The structure of the book is evident. The first half consists of prophecies in strict chronological order before the final destruction of Jerusalem, when Zedekiah brought on himself the just punishment of his rebellion and perjury. (Ezek. 1-34) Ezekiel shows, under magnificent symbols, followed up by the plainest charges of sin, the hopelessness of every effort to shake off the Babylonish yoke, which Zedekiah was essaying through Egypt. But no; it was Jehovah who was judging Jerusalem, He who dwelt between the cherubim, though He might employ Nebuchadnezzar. Morally it could not be otherwise. The doom of the city, temple, king, and people are all shown in this first half. The second opens with a kind of parenthetic transition, in which he denounces seven objects of judgments among the nations surrounding or near the land, neglecting the time when these burdens were delivered, and grouping them in moral unity (Ezek. 25-32); after which the prophet recurs distinctly to Israel, opens the individual ground on which God henceforth would deal with them (Ezek. 32), denounces first the guilty shepherds or princes (Ezek. 34), and then the hatred of Mount Seir (Ezek. 35), next pledges first the moral (Ezek. 36) and then the corporate (Ezek. 37) restoration of all Israel, the overthrow of Gog and all his hosts (Ezek. 38, 39), and finally the return of the glory of God, with the re-established sanctuary, ritual, and priesthood in the land, now indeed holy, as well as the re-arrangement of the twelve-tribed nationality under the prince; for the name of the city from that day shall be Jehovah-shammah. (Ezek. 40-48) Whether in judgment or in peaceful blessing, it is the day of Jehovah for the earth, not at all the foreshown blessedness of Christianity, as the allegorists teach. Such doctrine, whether patristic or puritan, is misleading and a delusion. These extremes meet in the common error which robs Christ and the church of that answer to His heavenly glory which it is the Holy Spirit's function now to make good here below, and which shall be enjoyed yet more, yea, perfectly, when the Lord shall have come, changing our bodies into His likeness, and causing us to appear with Him in the heavenly glory of that day.

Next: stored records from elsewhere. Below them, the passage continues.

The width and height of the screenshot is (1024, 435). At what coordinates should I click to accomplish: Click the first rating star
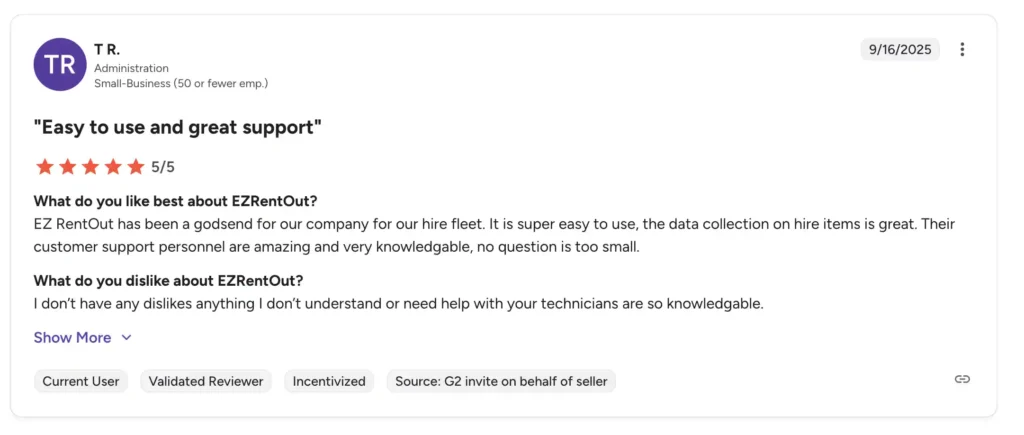[44, 167]
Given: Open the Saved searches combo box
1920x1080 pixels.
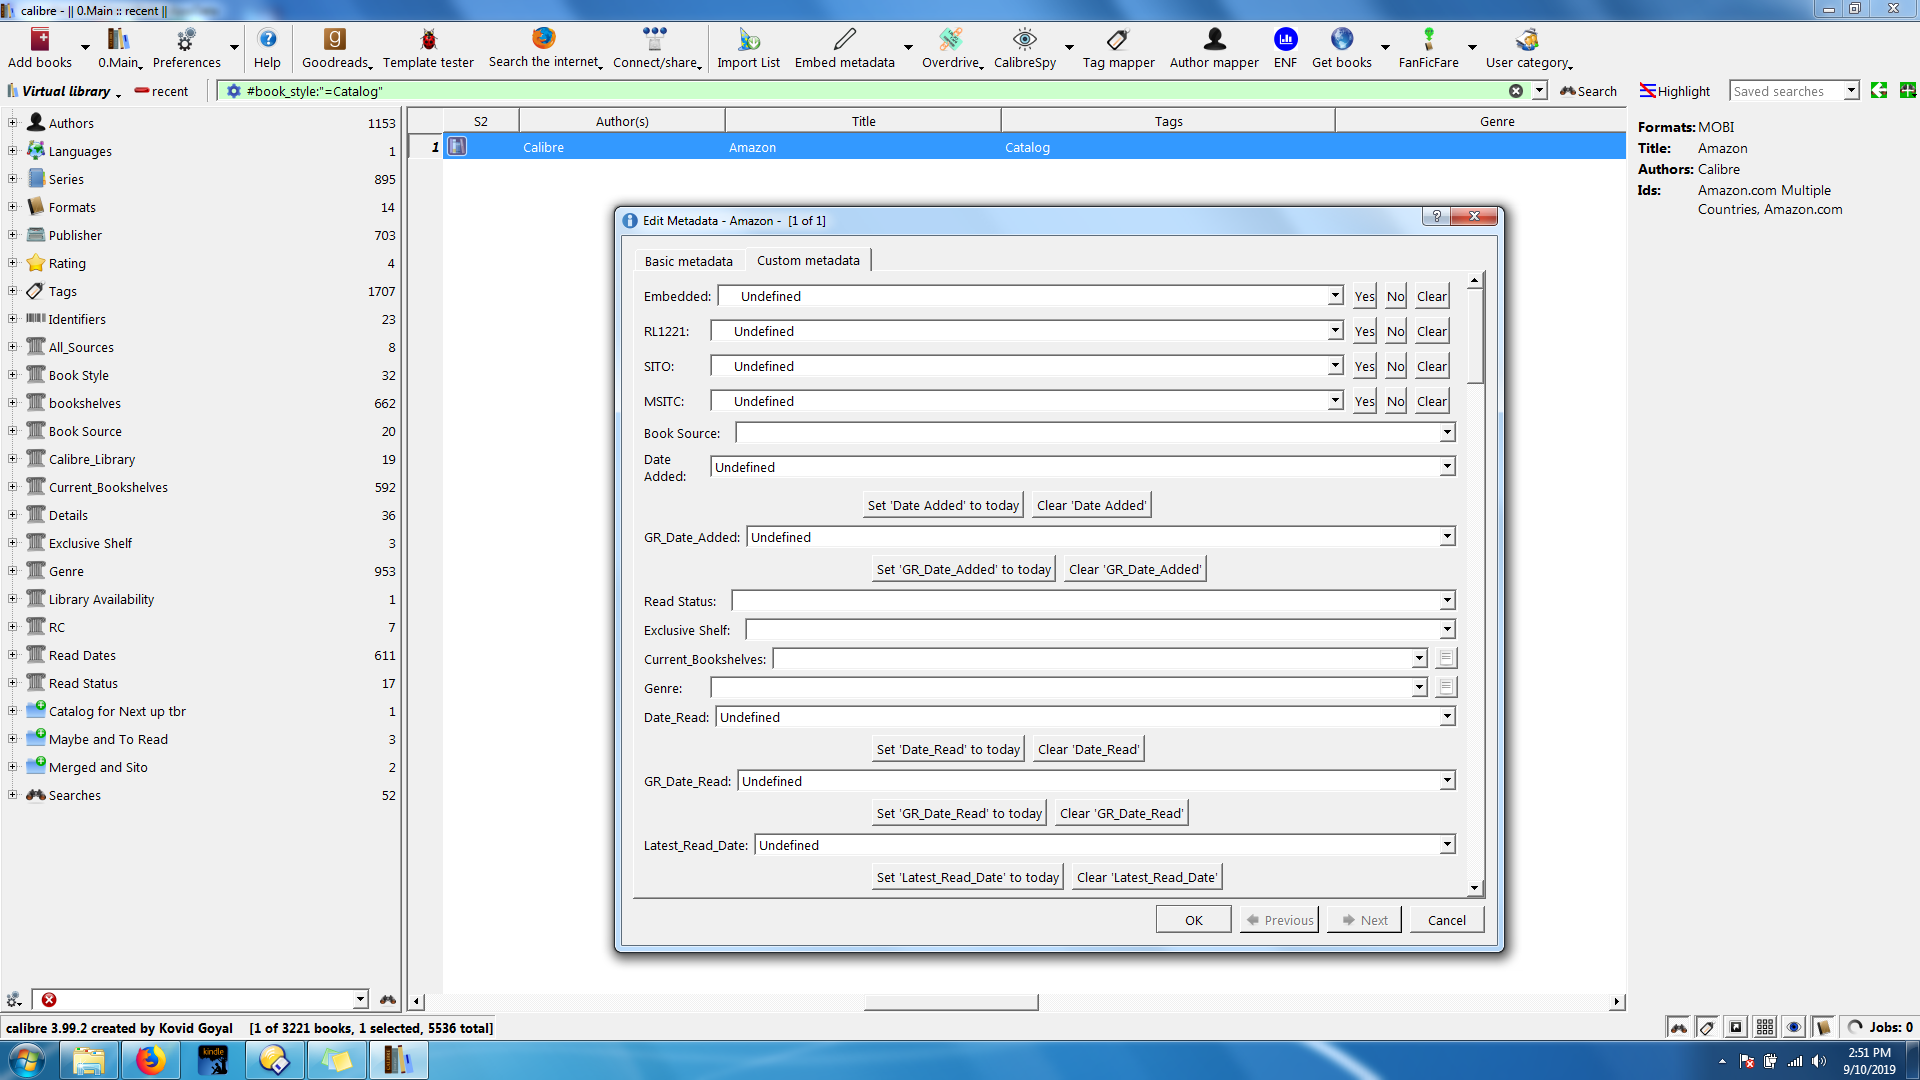Looking at the screenshot, I should [x=1850, y=91].
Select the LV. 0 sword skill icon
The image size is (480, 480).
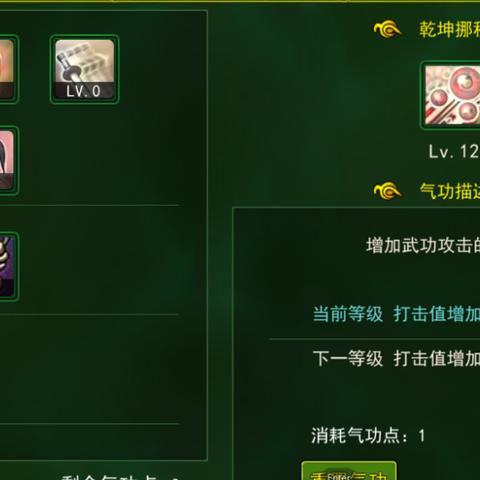pos(84,69)
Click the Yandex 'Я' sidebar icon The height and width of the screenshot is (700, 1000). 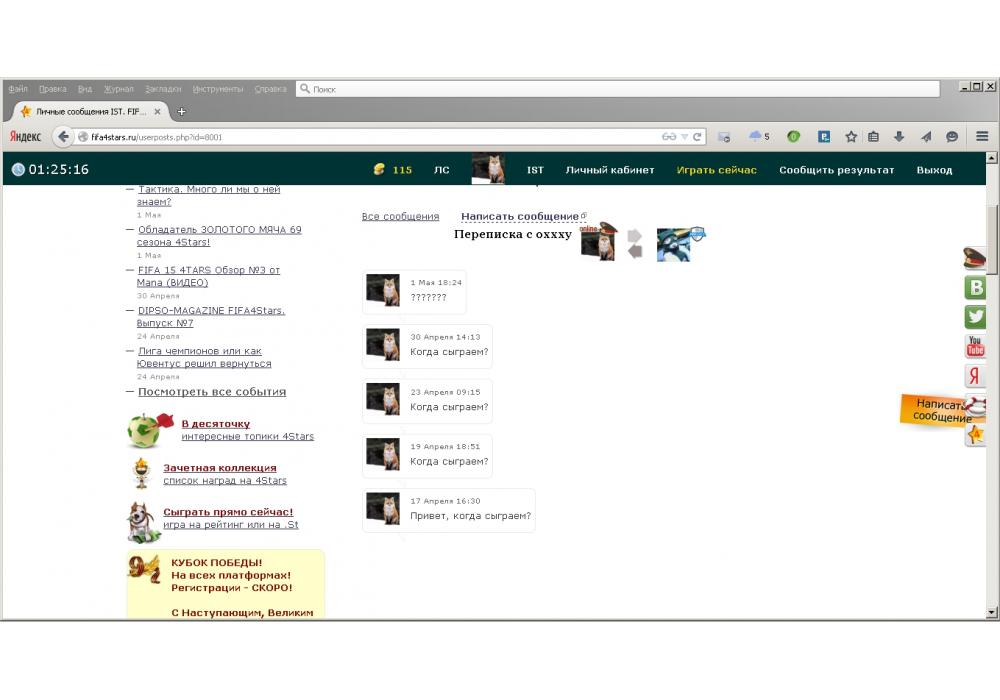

It is mere ignorance and malicious unbelief to call this Judaising. For it is no question of the sort when we speak of the future prospects of Israel according to the prophets. Judaising really means the mingling of Jewish elements with the gospel, and imposing them on Christians now. But the very point of the truth insisted on is, that Christians, caught up and glorified with Christ, will then have disappeared from the earth. Consequently it is the age to come, and another calling, when Israel shall be grafted into their own olive-tree. Hence, to look for the literal accomplishment of their visions is simply faith in the prophets, not Judaising, but rather a main safeguard against it; for we are thus kept the more from mingling their hopes with ours because we expect them to be fulfilled to Israel. The return from Babylon in no way met the closing prophecies; but this proves not the imperfection of Ezekiel's foreshadowing, but that his glorious anticipations are still to be fulfilled. The "all Israel" yet remains to be fulfilled when the Redeemer comes to Zion. Ezekiel 20:33 is perfectly consistent with this; for Jeremiah and all the prophets teach the cutting off of apostates and rebels. Henderson therefore was not justified in saying that the discrepancies between the ancient temple and that described by Ezekiel are non-essential. They prove on the contrary that we must either give up the inspiration of the prophet, or maintain that he predicts a return yet future with a new temple, and modified ritual, a fresh distribution of the land among the twelve tribes restored and blessed after their last enemies have been destroyed by divine judgments. No one supposes that he ceased to be a man when he became a prophet; but we are bound to believe that he was inspired so that his writings should give us God's word, and therefore no mixture of error.